Parler de ceux qui ont traité de cette matière.

J’admire avec quelle hardiesse ces personnes entreprennent de parler de Dieu.

En adressant leurs discours aux impies, leur premier chapitre est de prouver la divinité par les ouvrages de la nature. Je ne m’étonnerais pas de leur entreprise s’ils adressaient leurs discours aux fidèles, car il est certain [que ceux] qui ont la foi vive dedans le cœur voient incontinent que tout ce qui est n’est autre chose que l’ouvrage du Dieu qu’ils adorent. Mais pour ceux en qui cette lumière est éteinte et dans lesquels on a dessein de la faire revivre, ces personnes destituées de foi et de grâce, qui, recherchant de toute leur lumière tout ce qu’ils voient dans la nature qui les peut mener à cette connaissance, ne trouvent qu’obscurité et ténèbres. Dire à ceux‑là qu’ils n’ont qu’à voir la moindre des choses qui les environnent et qu’ils y verront Dieu à découvert, et leur donner pour toute preuve de ce grand et important sujet le cours de la lune et des planètes, et prétendre [ ] avoir achevé sa preuve avec un tel discours c’est leur donner sujet de croire que les preuves de notre religion sont bien faibles, et je vois par raison et par expérience que rien n’est plus propre à leur en faire naître le mépris. Ce n’est pas de cette sorte que l’Écriture, qui connaît mieux les choses qui sont de Dieu, en parle. Elle dit au contraire que Dieu est un Dieu caché et que depuis la corruption de la nature il les a laissés dans un aveuglement dont ils ne peuvent sortir que par Jésus-Christ hors duquel toute communication avec Dieu est ôtée : Nemo novit Patrem, nisi Filius, et cui Filius voluerit revelare.

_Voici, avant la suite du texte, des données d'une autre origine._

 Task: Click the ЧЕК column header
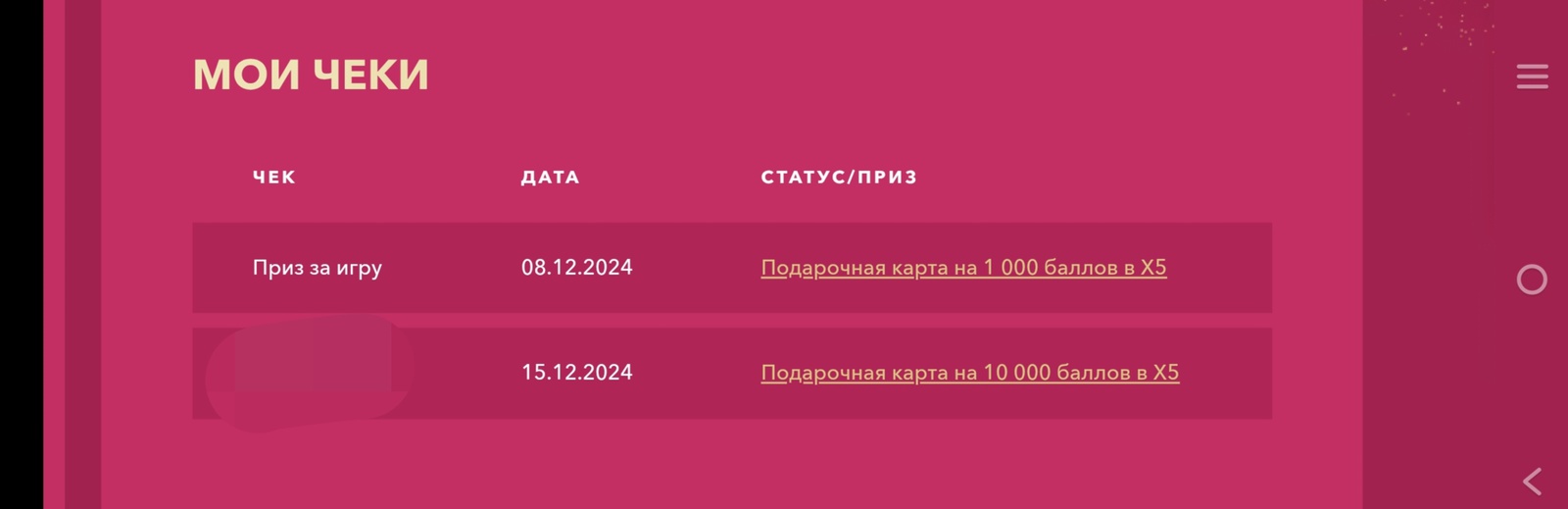[274, 178]
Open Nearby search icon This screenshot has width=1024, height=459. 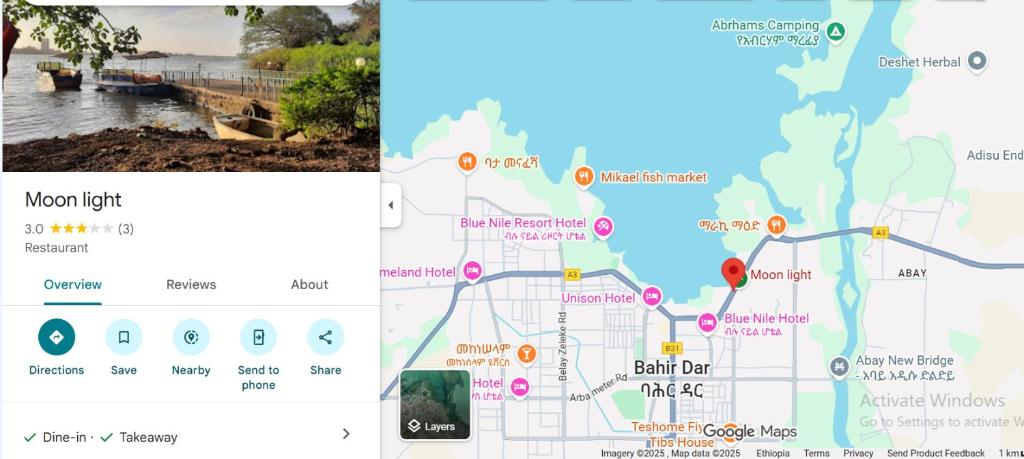pyautogui.click(x=191, y=337)
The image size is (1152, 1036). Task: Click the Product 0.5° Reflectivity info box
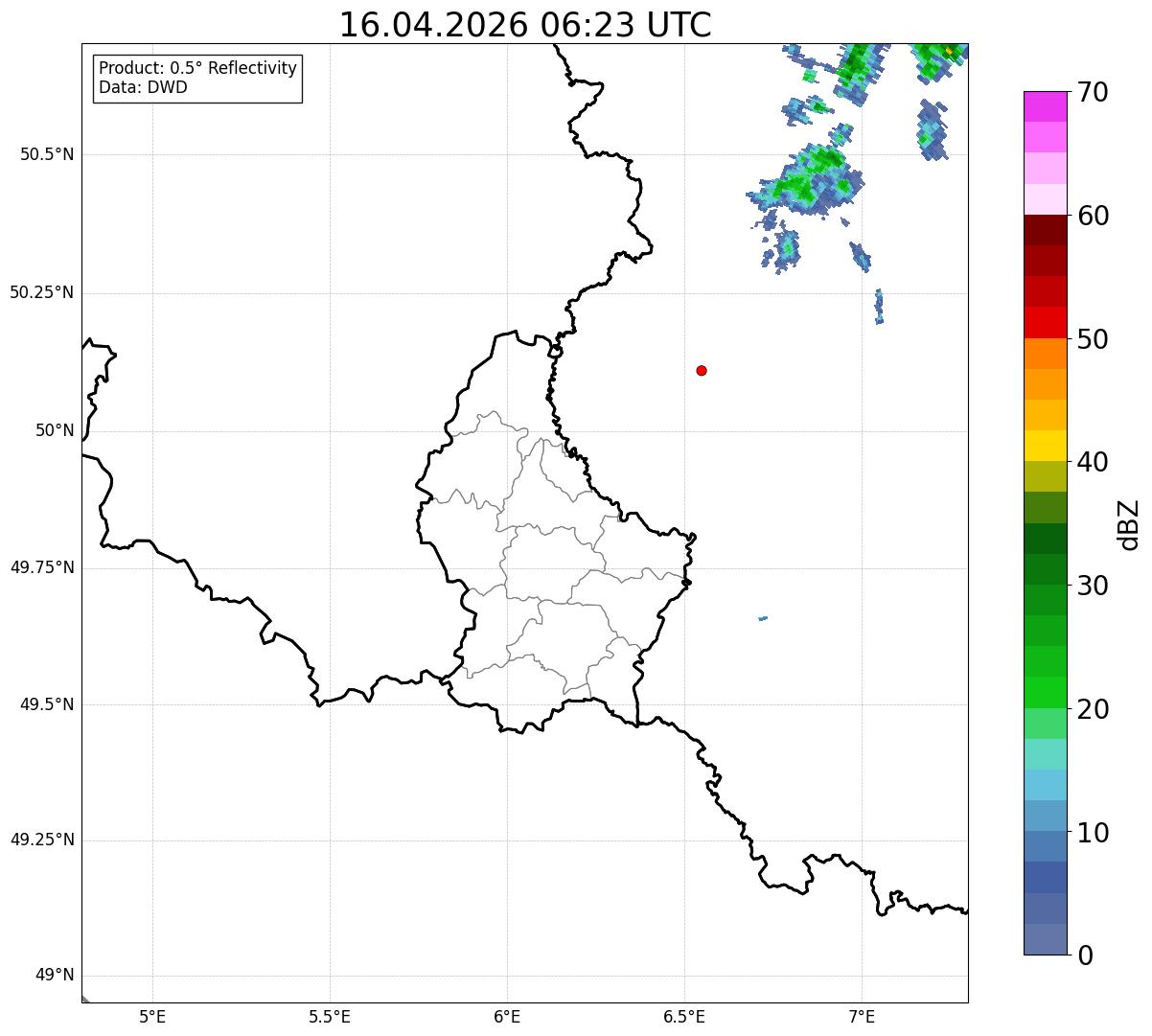coord(197,79)
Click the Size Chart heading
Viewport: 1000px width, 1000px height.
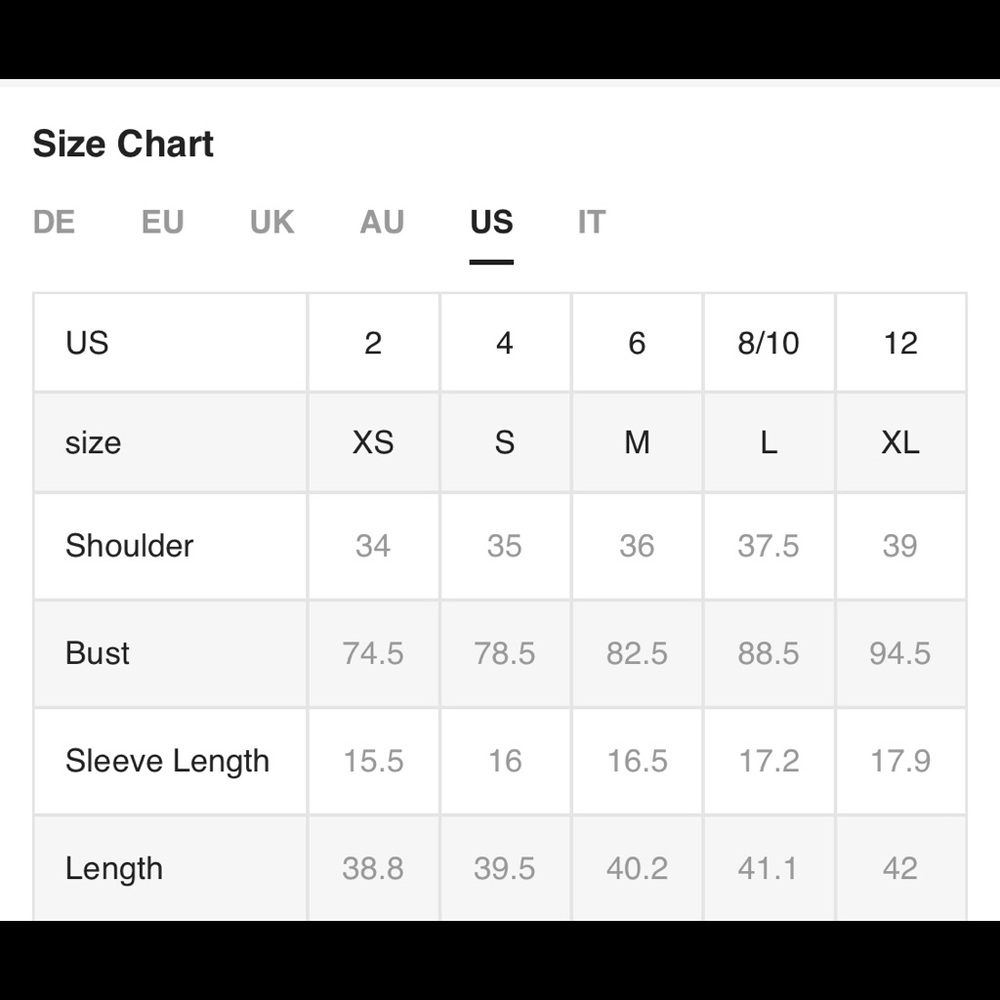point(123,143)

C’est ce que l’Écriture nous marque quand elle dit en tant d’endroits que ceux qui cherchent Dieu le trouvent. Ce n’est point de cette lumière qu’on parle comme le jour en plein midi. On ne dit point que ceux qui cherchent le jour en plein midi ou de l’eau dans la mer en trouveront. Et ainsi il faut bien que l’évidence de Dieu ne soit pas telle dans la nature. Aussi elle nous dit ailleurs : Vere tu es Deus absconditus.

 

 

Pascal comptait s’expliquer en commençant sur l’ordre à suivre dans son ouvrage. Ces deux projets de préface montrent à quel point se trompent les commentateurs qui voient en Pascal un esprit composant dans une sorte de fureur ou d’exaltation préromantique, ou frappé par l’impuissance de trouver un ordre d’exposition satisfaisant.

 

Nemo novit Patrem nisi Filius et cui Filius voluerit revelare : « Nul ne connaît le Père que le Fils, et celui à qui le Fils l’aura voulu révéler » (Matthieu, 11, 27).

Vere tu es Deus absconditus : « Vraiment tu es un Dieu caché » (Isaïe, XLV, 15).

 

Analyse détaillée...

 

Fragments connexes

 

Ordre 4 (Laf. 6, Sel. 40). Première partie : Misère de l’homme sans Dieu.

Deuxième partie : Félicité de l’homme avec Dieu.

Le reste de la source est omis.